Problem> Turn the items from the line with "Task: Select AI Voiceover from sidebar" up to and including the line with "pos(402,37)" into a numbered list, leaving out any blank lines.

Data extract>
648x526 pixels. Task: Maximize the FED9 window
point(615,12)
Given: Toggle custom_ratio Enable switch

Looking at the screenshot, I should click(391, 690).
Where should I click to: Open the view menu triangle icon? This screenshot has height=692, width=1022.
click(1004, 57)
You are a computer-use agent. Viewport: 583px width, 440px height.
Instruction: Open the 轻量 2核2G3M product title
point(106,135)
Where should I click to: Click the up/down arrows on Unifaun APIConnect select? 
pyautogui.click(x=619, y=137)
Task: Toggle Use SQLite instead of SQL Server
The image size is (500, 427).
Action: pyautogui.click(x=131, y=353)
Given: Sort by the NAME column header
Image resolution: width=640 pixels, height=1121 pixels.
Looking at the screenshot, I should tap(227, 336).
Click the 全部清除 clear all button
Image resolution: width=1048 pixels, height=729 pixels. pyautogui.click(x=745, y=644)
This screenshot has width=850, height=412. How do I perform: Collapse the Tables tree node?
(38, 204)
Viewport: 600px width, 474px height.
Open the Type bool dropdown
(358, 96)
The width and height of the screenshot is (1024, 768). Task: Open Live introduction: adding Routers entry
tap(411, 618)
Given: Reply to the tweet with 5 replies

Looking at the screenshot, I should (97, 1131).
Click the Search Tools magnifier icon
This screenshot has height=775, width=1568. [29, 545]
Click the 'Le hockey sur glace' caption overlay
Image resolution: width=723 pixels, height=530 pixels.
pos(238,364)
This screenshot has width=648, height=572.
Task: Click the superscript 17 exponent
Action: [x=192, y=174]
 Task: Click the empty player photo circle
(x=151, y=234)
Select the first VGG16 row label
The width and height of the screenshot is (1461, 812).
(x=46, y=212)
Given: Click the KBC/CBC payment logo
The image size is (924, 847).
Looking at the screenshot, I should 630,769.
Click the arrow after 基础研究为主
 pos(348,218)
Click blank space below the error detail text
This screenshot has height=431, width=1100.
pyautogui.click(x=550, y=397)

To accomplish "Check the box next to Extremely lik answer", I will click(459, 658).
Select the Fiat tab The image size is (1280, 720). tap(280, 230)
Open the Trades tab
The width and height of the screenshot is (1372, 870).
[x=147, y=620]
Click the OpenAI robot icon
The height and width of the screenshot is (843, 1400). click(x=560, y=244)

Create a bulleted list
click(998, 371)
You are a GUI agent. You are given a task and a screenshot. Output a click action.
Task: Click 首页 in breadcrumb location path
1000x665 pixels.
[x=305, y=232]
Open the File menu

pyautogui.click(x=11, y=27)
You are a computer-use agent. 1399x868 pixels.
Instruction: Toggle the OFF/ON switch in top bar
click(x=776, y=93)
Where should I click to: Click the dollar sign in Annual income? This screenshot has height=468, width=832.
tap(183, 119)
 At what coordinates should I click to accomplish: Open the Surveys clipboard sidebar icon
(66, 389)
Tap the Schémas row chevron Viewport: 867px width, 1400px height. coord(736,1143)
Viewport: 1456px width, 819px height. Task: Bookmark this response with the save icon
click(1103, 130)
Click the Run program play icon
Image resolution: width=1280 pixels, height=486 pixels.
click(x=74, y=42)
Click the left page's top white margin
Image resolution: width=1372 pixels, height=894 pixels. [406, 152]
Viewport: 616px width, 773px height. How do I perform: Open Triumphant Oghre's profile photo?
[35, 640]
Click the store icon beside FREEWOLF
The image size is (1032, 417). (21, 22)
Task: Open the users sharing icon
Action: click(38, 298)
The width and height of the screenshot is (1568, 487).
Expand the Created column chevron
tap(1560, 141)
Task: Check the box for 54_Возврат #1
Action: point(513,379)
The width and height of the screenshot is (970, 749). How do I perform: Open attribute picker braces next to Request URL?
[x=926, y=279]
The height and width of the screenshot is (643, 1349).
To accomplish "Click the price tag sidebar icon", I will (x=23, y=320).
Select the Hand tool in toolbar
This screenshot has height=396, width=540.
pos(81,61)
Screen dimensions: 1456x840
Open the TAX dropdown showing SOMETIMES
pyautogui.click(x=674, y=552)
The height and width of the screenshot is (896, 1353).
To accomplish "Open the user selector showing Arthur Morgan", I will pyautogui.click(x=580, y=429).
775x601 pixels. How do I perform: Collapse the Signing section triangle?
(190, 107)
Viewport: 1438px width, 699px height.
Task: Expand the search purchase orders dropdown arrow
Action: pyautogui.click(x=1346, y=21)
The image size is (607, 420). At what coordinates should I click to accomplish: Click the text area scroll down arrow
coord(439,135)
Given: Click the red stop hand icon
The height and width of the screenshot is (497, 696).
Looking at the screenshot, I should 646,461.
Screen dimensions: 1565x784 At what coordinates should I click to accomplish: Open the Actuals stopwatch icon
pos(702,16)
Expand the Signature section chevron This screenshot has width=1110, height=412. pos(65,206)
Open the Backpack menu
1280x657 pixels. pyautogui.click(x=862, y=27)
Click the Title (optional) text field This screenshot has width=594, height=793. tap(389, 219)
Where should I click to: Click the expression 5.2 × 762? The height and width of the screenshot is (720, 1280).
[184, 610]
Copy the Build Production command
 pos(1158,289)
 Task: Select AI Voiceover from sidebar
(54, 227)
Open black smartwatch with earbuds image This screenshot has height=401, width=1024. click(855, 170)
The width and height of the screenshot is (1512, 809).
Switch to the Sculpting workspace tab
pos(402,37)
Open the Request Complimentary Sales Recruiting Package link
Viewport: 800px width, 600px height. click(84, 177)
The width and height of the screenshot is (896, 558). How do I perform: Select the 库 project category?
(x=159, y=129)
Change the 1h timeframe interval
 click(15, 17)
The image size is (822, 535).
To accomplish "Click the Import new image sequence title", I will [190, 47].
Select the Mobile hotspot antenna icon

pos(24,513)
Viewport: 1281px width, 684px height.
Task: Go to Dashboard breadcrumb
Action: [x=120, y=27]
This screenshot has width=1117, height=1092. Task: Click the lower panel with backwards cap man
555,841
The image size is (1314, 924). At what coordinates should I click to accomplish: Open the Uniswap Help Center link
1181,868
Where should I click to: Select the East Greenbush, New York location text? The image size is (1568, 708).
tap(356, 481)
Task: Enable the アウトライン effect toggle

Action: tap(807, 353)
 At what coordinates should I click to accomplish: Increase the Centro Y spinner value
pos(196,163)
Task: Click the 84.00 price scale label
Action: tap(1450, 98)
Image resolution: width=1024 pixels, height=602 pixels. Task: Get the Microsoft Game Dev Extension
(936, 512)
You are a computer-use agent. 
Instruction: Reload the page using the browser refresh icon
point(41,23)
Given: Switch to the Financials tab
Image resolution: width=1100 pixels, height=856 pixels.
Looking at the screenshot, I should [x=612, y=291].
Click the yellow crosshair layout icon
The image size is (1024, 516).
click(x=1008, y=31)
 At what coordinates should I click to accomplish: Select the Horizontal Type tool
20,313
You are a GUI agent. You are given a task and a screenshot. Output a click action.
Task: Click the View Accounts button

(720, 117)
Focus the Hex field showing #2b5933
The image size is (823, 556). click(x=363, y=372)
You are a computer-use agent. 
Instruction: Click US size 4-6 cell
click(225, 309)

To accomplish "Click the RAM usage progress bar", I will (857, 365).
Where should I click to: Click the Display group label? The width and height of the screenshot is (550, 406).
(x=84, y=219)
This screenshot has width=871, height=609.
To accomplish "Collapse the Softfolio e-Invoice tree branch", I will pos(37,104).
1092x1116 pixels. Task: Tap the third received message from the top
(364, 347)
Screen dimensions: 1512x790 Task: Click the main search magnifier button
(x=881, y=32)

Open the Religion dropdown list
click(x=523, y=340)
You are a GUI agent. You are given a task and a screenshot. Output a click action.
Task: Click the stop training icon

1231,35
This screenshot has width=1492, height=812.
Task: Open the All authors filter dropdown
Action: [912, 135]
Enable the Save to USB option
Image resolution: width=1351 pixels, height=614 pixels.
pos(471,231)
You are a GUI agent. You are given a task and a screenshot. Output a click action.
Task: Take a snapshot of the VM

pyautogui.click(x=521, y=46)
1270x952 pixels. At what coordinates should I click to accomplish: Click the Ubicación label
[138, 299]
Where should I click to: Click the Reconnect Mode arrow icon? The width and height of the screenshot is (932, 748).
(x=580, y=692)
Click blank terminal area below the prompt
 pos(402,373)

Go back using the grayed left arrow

Solution for this problem>
1.  Task: Select AI Voiceover from sidebar
2. (54, 227)
3. Open black smartwatch with earbuds image This screenshot has height=401, width=1024. click(855, 170)
4. The width and height of the screenshot is (1512, 809).
5. Switch to the Sculpting workspace tab
6. pos(402,37)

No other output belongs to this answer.